Landrum would like North Metro to bring the rate of return to over 50 cents on the dollar, which was where it was 10 years ago.

Paul Cunningham, senior vice president for the Arkansas Hospital Association, thinks that might be unrealistic in today’s market.

“Generally, there are not many people collecting 40 percent of what they bill,” Cunningham said. “It would be out of the ordinary to collect that much of your billed charges.”

The bulk of the 63 percent in uncompensated charges for both North Metro and other Arkansas hospitals is what insurers refuse to pay. Only a small proportion is due to inability to collect from patients. In the last year, North Metro wrote off 10 percent of total patient charges as uncollectible – 1.7 percent charity care and 8.3 percent bad debt.

Charity care consists of services for which the hospital provides without expectation of payment. Bad debt is bills for which the patient cannot pay or will not pay.

Hospitals statewide similarly report a small proportion of uncovered charges due to uncollected debt – 7.7 percent total in 2006, according to the Arkansas Hospital Association. That figure has remained fairly constant from 1999 to 2006, ranging from a low of 7.2 percent in 1999 to a high of 8.6 percent in 1995.

Because of the high proportion of uncompensated charges, hospitals in general would operate in the red if they had to depend only on patient payments to cover costs.

THE NATIONAL PICTURE

Profitability can be understood in terms of three types of margin, according to a study by the American Hospital Association.

Patient service margin reflects profitability after a hospital deducts its written-off charges and cost of services from what monies were actually collected. On average, U.S. hospitals report a patient service margin of -1.97 percent, and Arkansas hospitals report a -0.18 percent patient service margin.

Operating margin reflects profitability after calculating other sources of revenue that hospitals depend on to offset losses and make ends meet. They include revenues from the cafeteria, gift shop and parking. This revenue pushes the most hospitals into the black. Hospitals nationally have a 3.94 percent operating margin. Arkansas hospitals have a 3.31 percent operating margin.

Other revenues further strengthen a hospital’s bottom line. These may include contributions, tax appropriations, rental space income and investments. These funds contribute to what is termed revenue margin, which is 5.72 nationally and 4.99 percent in Arkansas.

North Metro’s Brummund has refused to divulge any profit-and-loss specifics for the medical center or even discuss in general terms how long the hospital has been operating at a loss. Those in the profession of hospital management are in “a very tough business,” he says, one made difficult by the federal government’s ever-tightening of insurance reimbursement rates.

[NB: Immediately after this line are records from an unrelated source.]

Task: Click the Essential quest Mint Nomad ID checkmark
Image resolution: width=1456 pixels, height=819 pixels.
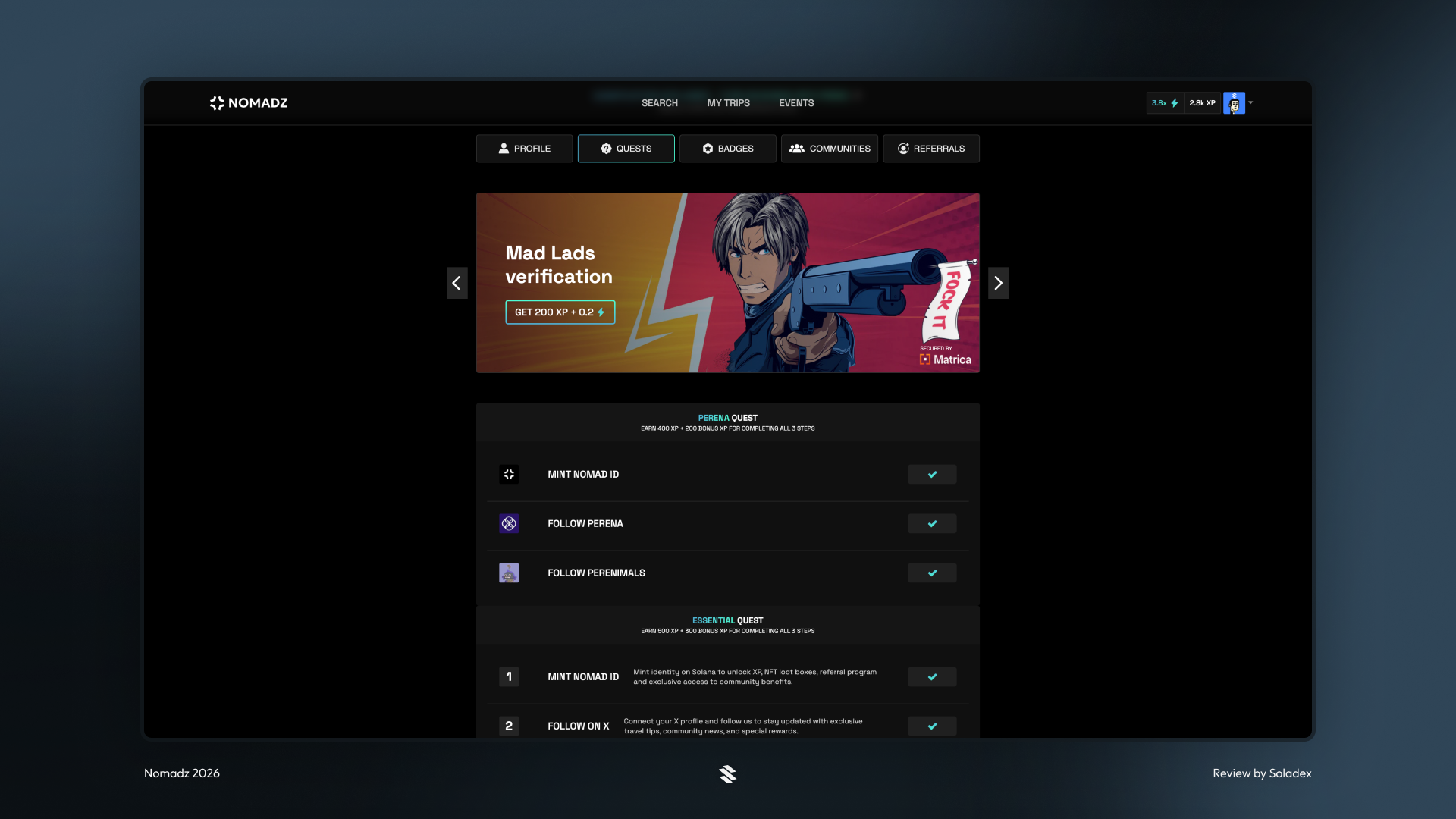Action: [x=932, y=677]
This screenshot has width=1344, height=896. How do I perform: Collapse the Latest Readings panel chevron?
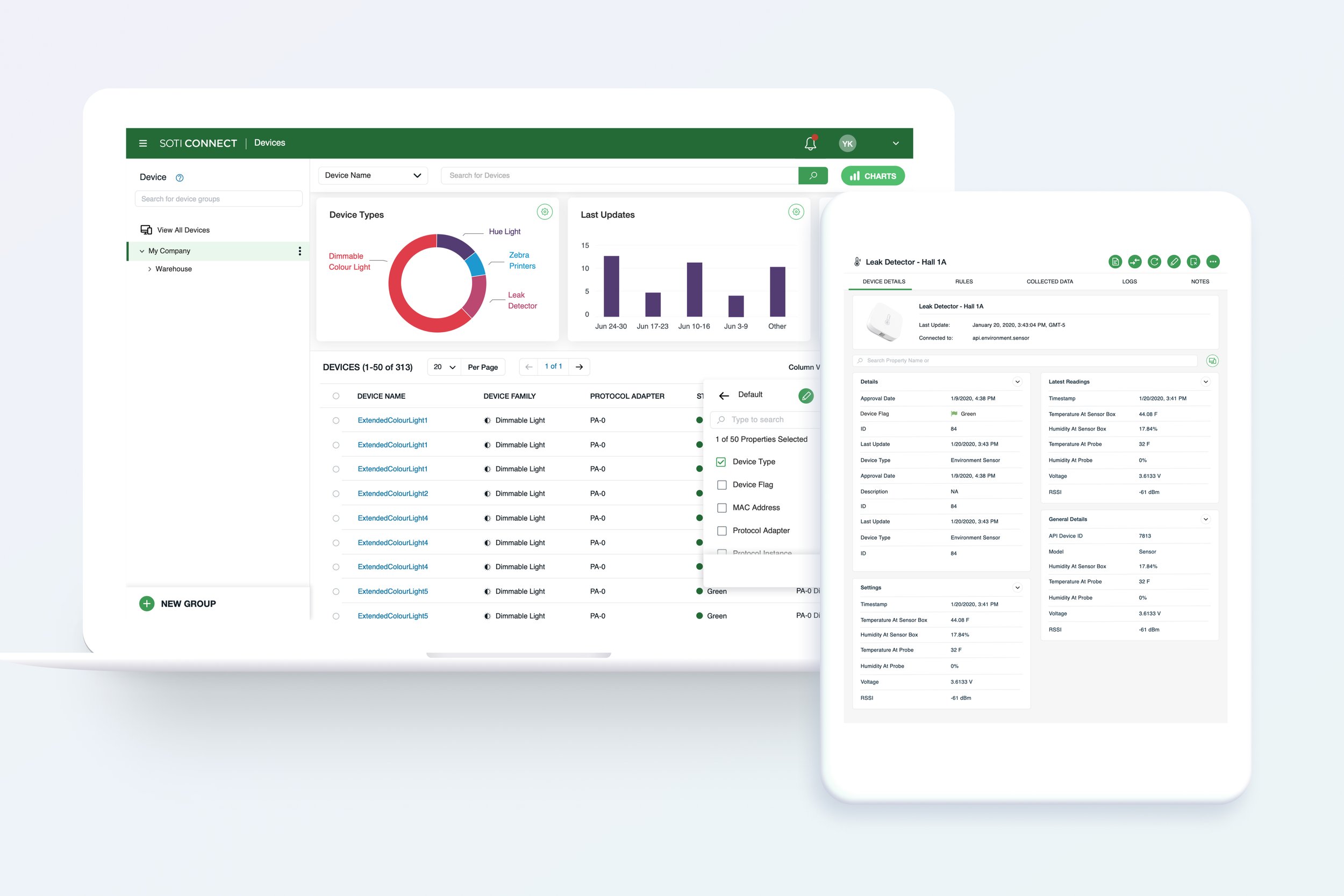(1205, 382)
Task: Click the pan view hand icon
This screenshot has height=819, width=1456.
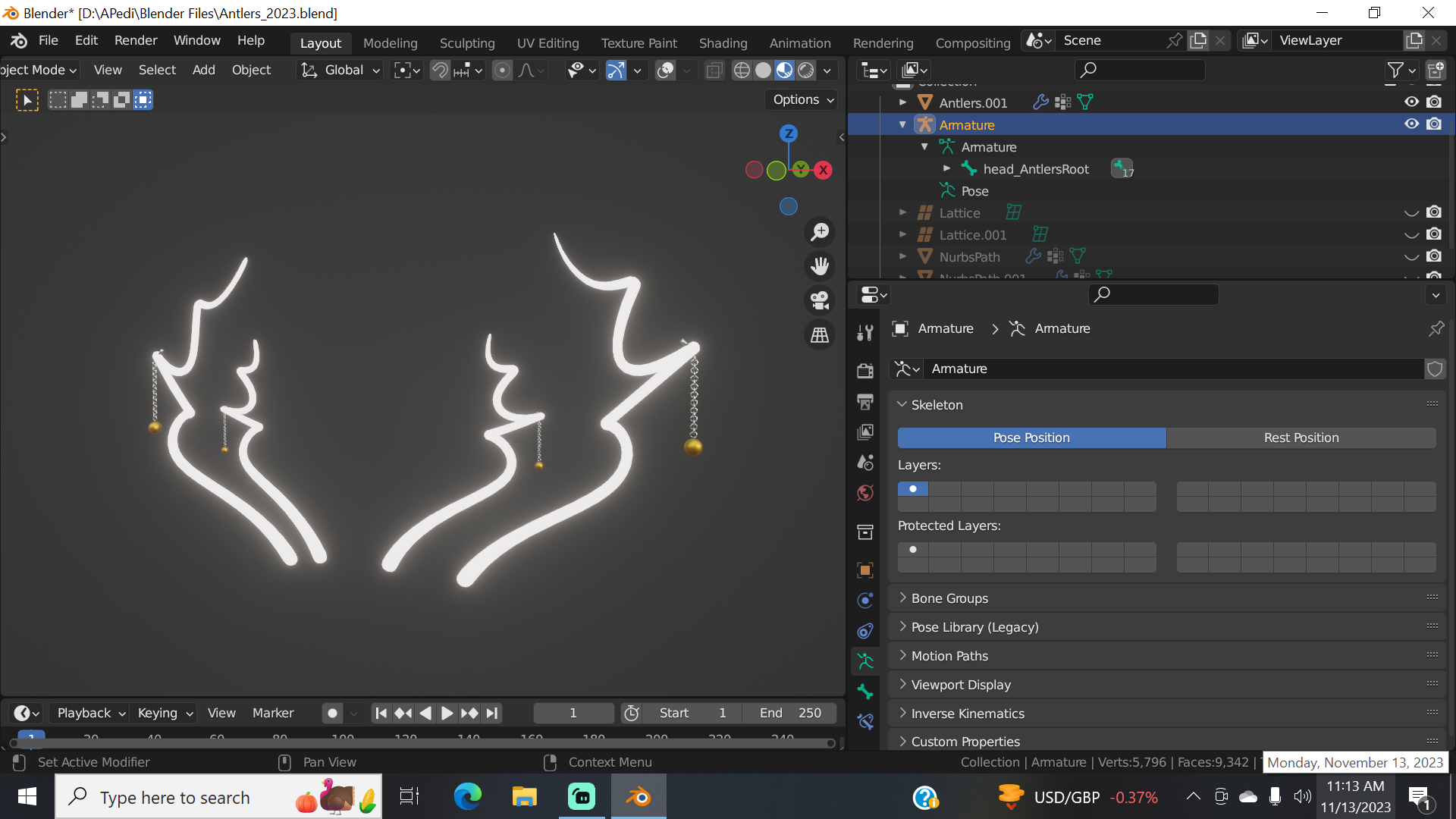Action: (820, 266)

“The basic answer is that the rate of inflation is increasing, especially for medicine, while your government is trying to control its budget,” Brummund said. “The two don’t go together. Every year we get a little farther behind.”

Litton, who has worked for Horizons for Women 23 years, summed up the travails of health care finances this way:
“Everyone is caught in the world of managed care. We thought it was going to come in and save us, but instead it shot us in the foot. Everyone is trying to get down to Medicare fee schedules.

“You look at your end-of-day accounting reports and think you are doing pretty good, that you’ll have a lot rolling in, but actually you write off as much as you get paid.”

CHANGE IS COMING

Brummund prefers to emphasize the efforts the hospital’s board of directors is making to improve North Metro’s financial standing.

“We have a very committed board that is determined to find services to provide the hospital with a stable platform financially,” Brummund said. “Patience is the name of the game at this point.”

Landrum this week echoed the same sentiment. In 30 to 60 days, he says that he hopes to announce an agreement with one of two “hospital companies” being courted by the hospital board and administration as potential “partners” of North Metro Medical Center.
“It looks really good,” Landrum says. “With that, we hope to have a niche change, a change in our menu of services.”
Whether or not the change in services includes obstetrics remains to be seen.